[DATA EXCERPTS Boundary: Start]

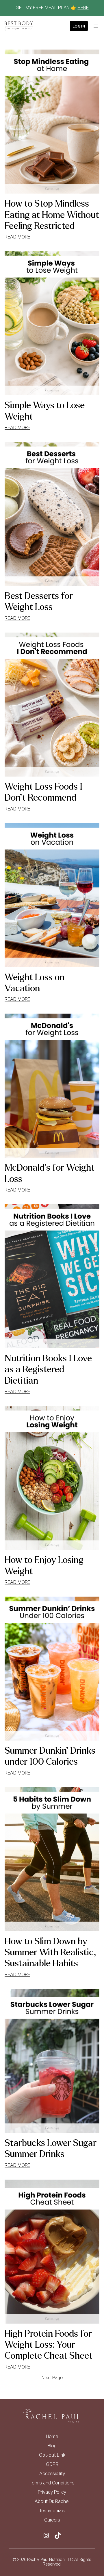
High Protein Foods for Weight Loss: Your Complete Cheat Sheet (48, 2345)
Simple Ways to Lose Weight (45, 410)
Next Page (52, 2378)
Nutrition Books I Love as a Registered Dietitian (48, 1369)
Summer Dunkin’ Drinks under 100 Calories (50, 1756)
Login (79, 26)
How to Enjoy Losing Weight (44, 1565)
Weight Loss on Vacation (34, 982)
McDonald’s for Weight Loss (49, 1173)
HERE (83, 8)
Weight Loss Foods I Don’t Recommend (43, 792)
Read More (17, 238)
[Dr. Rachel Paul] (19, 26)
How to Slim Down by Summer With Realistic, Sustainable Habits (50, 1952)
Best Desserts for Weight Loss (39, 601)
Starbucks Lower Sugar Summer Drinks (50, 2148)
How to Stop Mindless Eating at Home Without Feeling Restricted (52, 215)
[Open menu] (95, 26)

[DATA EXCERPTS Boundary: End]
[DATA EXCERPTS Boundary: Start]

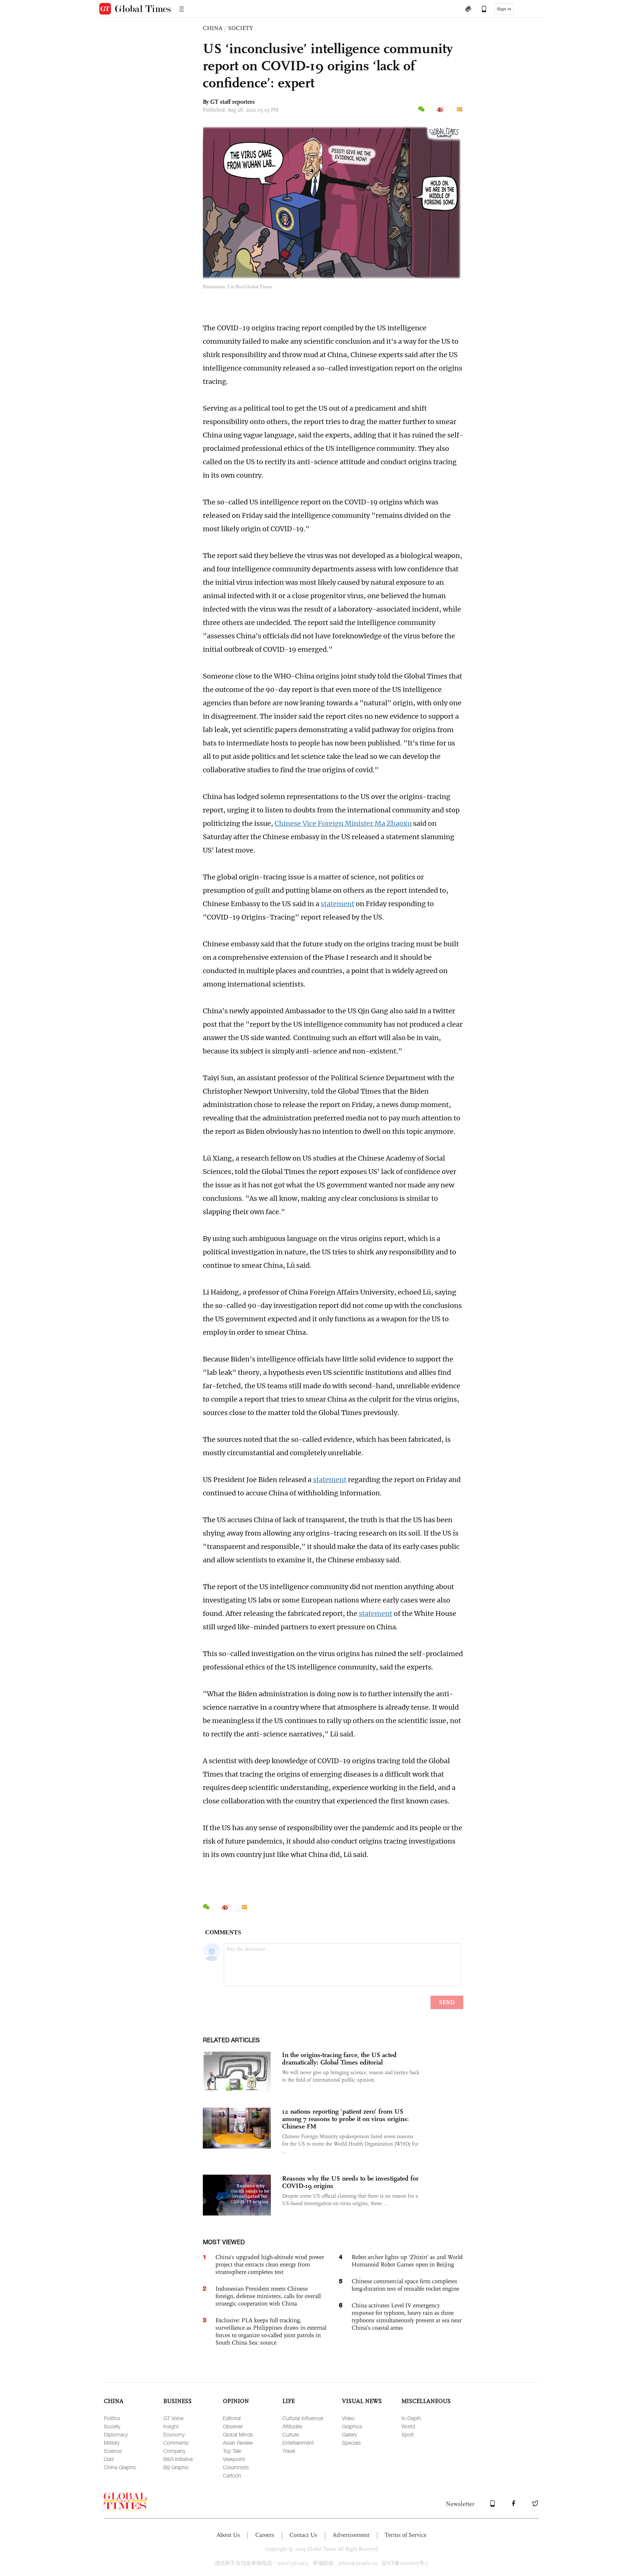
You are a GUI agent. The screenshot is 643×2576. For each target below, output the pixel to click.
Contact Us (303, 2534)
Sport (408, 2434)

[DATA EXCERPTS Boundary: End]

=== WORK REQUEST ===
Wherever the string "Weight" appears in the data above, copy the line it sits in.

=== RESPONSE BELOW ===
High Protein Foods for Weight Loss: Your Complete Cheat Sheet (48, 2345)
Simple Ways to Lose Weight (45, 410)
How to Enjoy Losing Weight (44, 1565)
Weight Loss on Vacation (34, 982)
McDonald’s for Weight Loss (49, 1173)
Weight Loss Foods I Don’t Recommend (43, 792)
Best Desserts for Weight Loss (39, 601)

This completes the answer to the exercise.